_Task prompt_
Write down all of the items below word for word, changing nothing.

_Material_
════════════════════
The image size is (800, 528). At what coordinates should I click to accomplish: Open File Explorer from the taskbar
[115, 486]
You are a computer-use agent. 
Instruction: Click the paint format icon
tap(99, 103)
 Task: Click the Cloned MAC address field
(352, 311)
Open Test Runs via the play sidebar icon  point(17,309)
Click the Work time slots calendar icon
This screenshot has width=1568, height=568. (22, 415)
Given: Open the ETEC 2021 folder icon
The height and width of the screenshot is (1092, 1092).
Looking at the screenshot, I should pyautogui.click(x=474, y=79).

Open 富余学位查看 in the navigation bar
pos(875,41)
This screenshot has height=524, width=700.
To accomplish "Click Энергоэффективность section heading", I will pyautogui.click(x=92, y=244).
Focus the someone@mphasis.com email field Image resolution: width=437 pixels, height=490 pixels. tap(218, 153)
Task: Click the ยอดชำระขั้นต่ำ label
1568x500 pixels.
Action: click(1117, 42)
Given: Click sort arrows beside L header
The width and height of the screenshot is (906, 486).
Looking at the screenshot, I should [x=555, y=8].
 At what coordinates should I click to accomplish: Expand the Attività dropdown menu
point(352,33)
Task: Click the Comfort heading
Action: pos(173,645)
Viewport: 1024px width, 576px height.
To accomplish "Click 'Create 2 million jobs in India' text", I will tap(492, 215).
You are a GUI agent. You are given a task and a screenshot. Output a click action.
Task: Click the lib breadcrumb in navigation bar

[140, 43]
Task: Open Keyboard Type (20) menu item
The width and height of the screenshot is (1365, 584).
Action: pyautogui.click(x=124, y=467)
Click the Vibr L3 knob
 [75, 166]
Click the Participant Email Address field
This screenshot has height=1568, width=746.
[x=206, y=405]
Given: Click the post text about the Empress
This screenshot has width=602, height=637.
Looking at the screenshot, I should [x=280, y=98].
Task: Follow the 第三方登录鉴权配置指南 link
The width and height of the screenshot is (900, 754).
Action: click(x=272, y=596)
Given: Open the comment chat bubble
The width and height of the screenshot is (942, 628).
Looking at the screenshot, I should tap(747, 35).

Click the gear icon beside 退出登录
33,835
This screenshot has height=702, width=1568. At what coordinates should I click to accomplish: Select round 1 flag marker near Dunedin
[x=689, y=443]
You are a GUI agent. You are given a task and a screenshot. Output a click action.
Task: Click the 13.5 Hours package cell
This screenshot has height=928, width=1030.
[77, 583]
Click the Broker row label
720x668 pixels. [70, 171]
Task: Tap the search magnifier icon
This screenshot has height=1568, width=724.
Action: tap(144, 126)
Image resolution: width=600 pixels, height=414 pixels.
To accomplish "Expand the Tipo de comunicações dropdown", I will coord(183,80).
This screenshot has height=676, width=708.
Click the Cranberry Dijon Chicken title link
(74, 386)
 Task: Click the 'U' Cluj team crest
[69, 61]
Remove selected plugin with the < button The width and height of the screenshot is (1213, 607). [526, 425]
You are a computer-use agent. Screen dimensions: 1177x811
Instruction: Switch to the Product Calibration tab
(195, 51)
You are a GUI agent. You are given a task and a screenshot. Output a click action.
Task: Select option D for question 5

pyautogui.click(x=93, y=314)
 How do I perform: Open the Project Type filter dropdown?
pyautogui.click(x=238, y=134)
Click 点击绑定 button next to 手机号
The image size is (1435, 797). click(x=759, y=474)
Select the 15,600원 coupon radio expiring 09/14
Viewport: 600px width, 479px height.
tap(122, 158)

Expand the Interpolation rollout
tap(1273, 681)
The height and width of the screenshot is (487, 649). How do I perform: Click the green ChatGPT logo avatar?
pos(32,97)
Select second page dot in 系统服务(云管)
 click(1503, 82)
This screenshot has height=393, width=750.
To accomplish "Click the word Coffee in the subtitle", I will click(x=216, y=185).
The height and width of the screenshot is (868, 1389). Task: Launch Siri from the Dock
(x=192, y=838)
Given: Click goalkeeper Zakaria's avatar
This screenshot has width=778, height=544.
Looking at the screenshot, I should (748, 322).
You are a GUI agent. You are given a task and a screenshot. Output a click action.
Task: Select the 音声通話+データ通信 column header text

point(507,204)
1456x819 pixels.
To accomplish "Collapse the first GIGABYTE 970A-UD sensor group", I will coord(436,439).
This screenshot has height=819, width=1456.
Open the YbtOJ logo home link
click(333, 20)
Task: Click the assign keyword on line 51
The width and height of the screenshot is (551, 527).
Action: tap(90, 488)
════════════════════
_Result for this task_
The image size is (800, 528). At what coordinates should I click to accomplish: Open File Explorer from the taskbar
[115, 486]
You are a computer-use agent. 
Instruction: Click the paint format icon
tap(99, 103)
 Task: Click the Cloned MAC address field
(352, 311)
Open Test Runs via the play sidebar icon  point(17,309)
Click the Work time slots calendar icon
This screenshot has width=1568, height=568. (22, 415)
Given: Open the ETEC 2021 folder icon
The height and width of the screenshot is (1092, 1092).
Looking at the screenshot, I should pyautogui.click(x=474, y=79).

Open 富余学位查看 in the navigation bar
pos(875,41)
This screenshot has height=524, width=700.
To accomplish "Click Энергоэффективность section heading", I will pyautogui.click(x=92, y=244).
Focus the someone@mphasis.com email field Image resolution: width=437 pixels, height=490 pixels. tap(218, 153)
Task: Click the ยอดชำระขั้นต่ำ label
1568x500 pixels.
Action: click(1117, 42)
Given: Click sort arrows beside L header
The width and height of the screenshot is (906, 486).
Looking at the screenshot, I should [x=555, y=8].
 At what coordinates should I click to accomplish: Expand the Attività dropdown menu
point(352,33)
Task: Click the Comfort heading
Action: pos(173,645)
Viewport: 1024px width, 576px height.
To accomplish "Click 'Create 2 million jobs in India' text", I will tap(492, 215).
You are a GUI agent. You are given a task and a screenshot. Output a click action.
Task: Click the lib breadcrumb in navigation bar

[140, 43]
Task: Open Keyboard Type (20) menu item
The width and height of the screenshot is (1365, 584).
Action: pyautogui.click(x=124, y=467)
Click the Vibr L3 knob
 [75, 166]
Click the Participant Email Address field
This screenshot has height=1568, width=746.
[x=206, y=405]
Given: Click the post text about the Empress
This screenshot has width=602, height=637.
Looking at the screenshot, I should [x=280, y=98].
Task: Follow the 第三方登录鉴权配置指南 link
The width and height of the screenshot is (900, 754).
Action: click(x=272, y=596)
Given: Open the comment chat bubble
The width and height of the screenshot is (942, 628).
Looking at the screenshot, I should tap(747, 35).

Click the gear icon beside 退出登录
33,835
This screenshot has height=702, width=1568. At what coordinates should I click to accomplish: Select round 1 flag marker near Dunedin
[x=689, y=443]
You are a GUI agent. You are given a task and a screenshot. Output a click action.
Task: Click the 13.5 Hours package cell
This screenshot has height=928, width=1030.
[77, 583]
Click the Broker row label
720x668 pixels. [70, 171]
Task: Tap the search magnifier icon
This screenshot has height=1568, width=724.
Action: tap(144, 126)
Image resolution: width=600 pixels, height=414 pixels.
To accomplish "Expand the Tipo de comunicações dropdown", I will coord(183,80).
This screenshot has height=676, width=708.
Click the Cranberry Dijon Chicken title link
(74, 386)
 Task: Click the 'U' Cluj team crest
[69, 61]
Remove selected plugin with the < button The width and height of the screenshot is (1213, 607). [526, 425]
You are a computer-use agent. Screen dimensions: 1177x811
Instruction: Switch to the Product Calibration tab
(195, 51)
You are a GUI agent. You are given a task and a screenshot. Output a click action.
Task: Select option D for question 5

pyautogui.click(x=93, y=314)
 How do I perform: Open the Project Type filter dropdown?
pyautogui.click(x=238, y=134)
Click 点击绑定 button next to 手机号
The image size is (1435, 797). click(x=759, y=474)
Select the 15,600원 coupon radio expiring 09/14
Viewport: 600px width, 479px height.
tap(122, 158)

Expand the Interpolation rollout
tap(1273, 681)
The height and width of the screenshot is (487, 649). How do I perform: Click the green ChatGPT logo avatar?
pos(32,97)
Select second page dot in 系统服务(云管)
 click(1503, 82)
This screenshot has height=393, width=750.
To accomplish "Click the word Coffee in the subtitle", I will click(x=216, y=185).
The height and width of the screenshot is (868, 1389). Task: Launch Siri from the Dock
(x=192, y=838)
Given: Click goalkeeper Zakaria's avatar
This screenshot has width=778, height=544.
Looking at the screenshot, I should (748, 322).
You are a GUI agent. You are given a task and a screenshot. Output a click action.
Task: Select the 音声通話+データ通信 column header text

point(507,204)
1456x819 pixels.
To accomplish "Collapse the first GIGABYTE 970A-UD sensor group", I will coord(436,439).
This screenshot has height=819, width=1456.
Open the YbtOJ logo home link
click(333, 20)
Task: Click the assign keyword on line 51
The width and height of the screenshot is (551, 527).
Action: tap(90, 488)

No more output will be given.